In fact, insurers and payors have been positioning themselves to better align with post-acute care services for years. As the focus also shifts toward the high-cost, high-needs dual-eligible patient populations of people who qualify for both Medicare and Medicaid, that has provided additional incentive to cover personal care services as well.

Even before today’s final rule, some providers have been positioning themselves to take on more personal care, with an eye toward MA trends.

“What Humana, UnitedHealthcare, and Aetna have been saying for several years is that we’ve have a great relationship for skilled home health and hospice for quite a while,” Keith Myers, CEO of LHC Group (Nasdaq: LHCG), told HHCN. “In the last few years, they’re starting to focus more on dual-eligible population and have needed us to have a bigger commitment in personal services.”

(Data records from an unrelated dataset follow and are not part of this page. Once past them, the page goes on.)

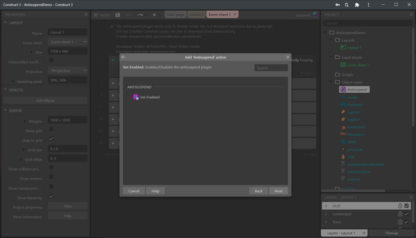Click the Search field in the action dialog

(271, 68)
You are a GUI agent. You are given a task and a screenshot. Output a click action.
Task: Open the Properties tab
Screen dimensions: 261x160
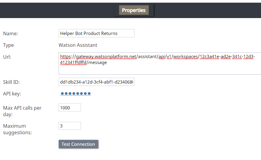click(134, 10)
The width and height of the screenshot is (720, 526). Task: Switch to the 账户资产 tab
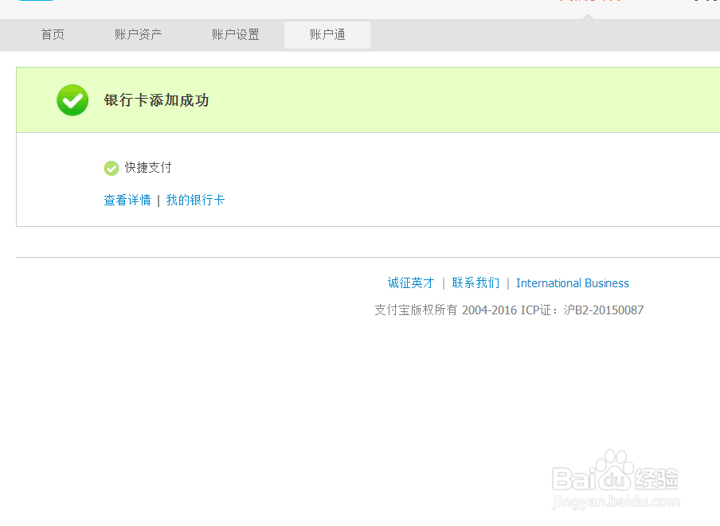[x=139, y=34]
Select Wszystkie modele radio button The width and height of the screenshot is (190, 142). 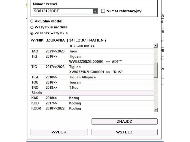click(x=32, y=27)
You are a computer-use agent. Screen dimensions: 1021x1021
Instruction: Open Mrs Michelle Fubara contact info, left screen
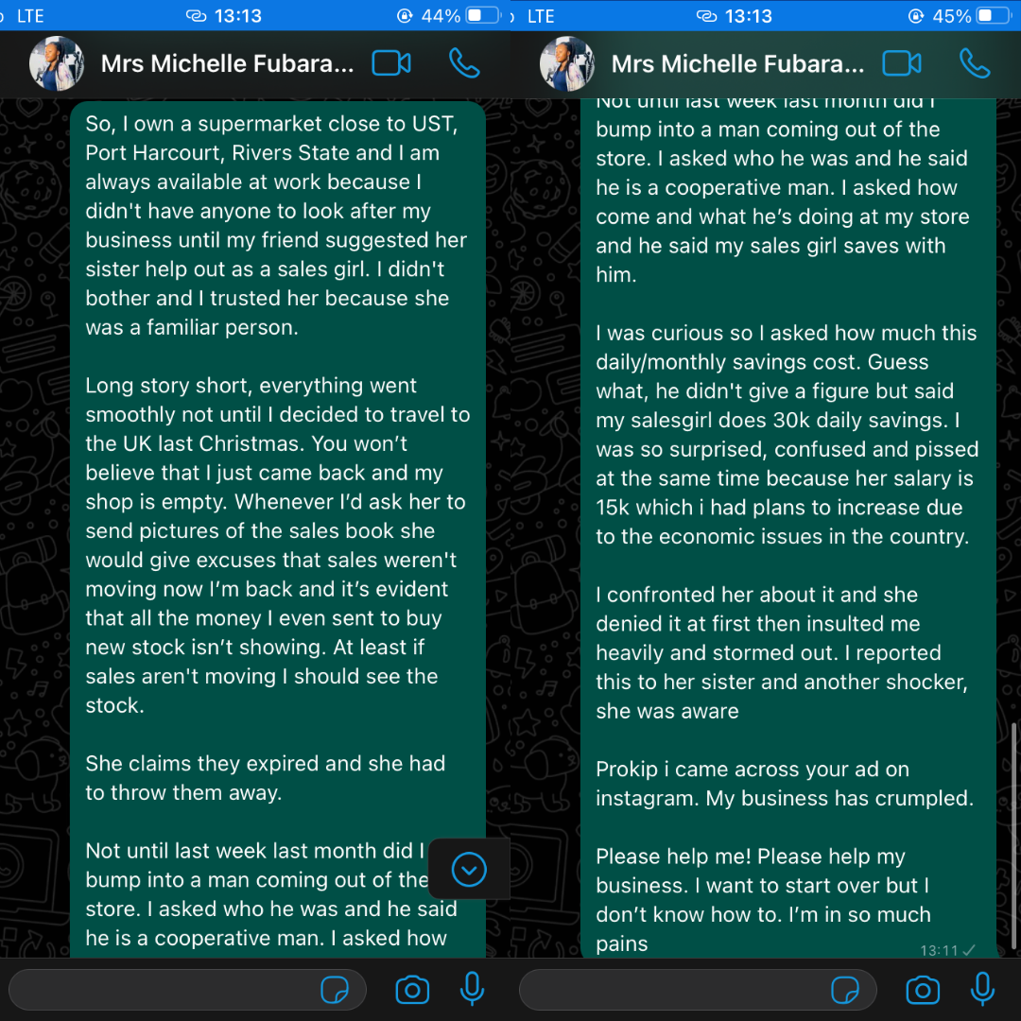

With the merger of Almost Family closed as of April 1, LHC Group sees itself as having a big advantage to add in-home care supports to its MA contracts.

“[With] Almost Family, many people don’t know that they started 40 years ago as a personal care services business,” Myers said. “So they have a long history of personal care services and are second to no one with recruiting, retention, and managing those type of employees. We want to leverage that.”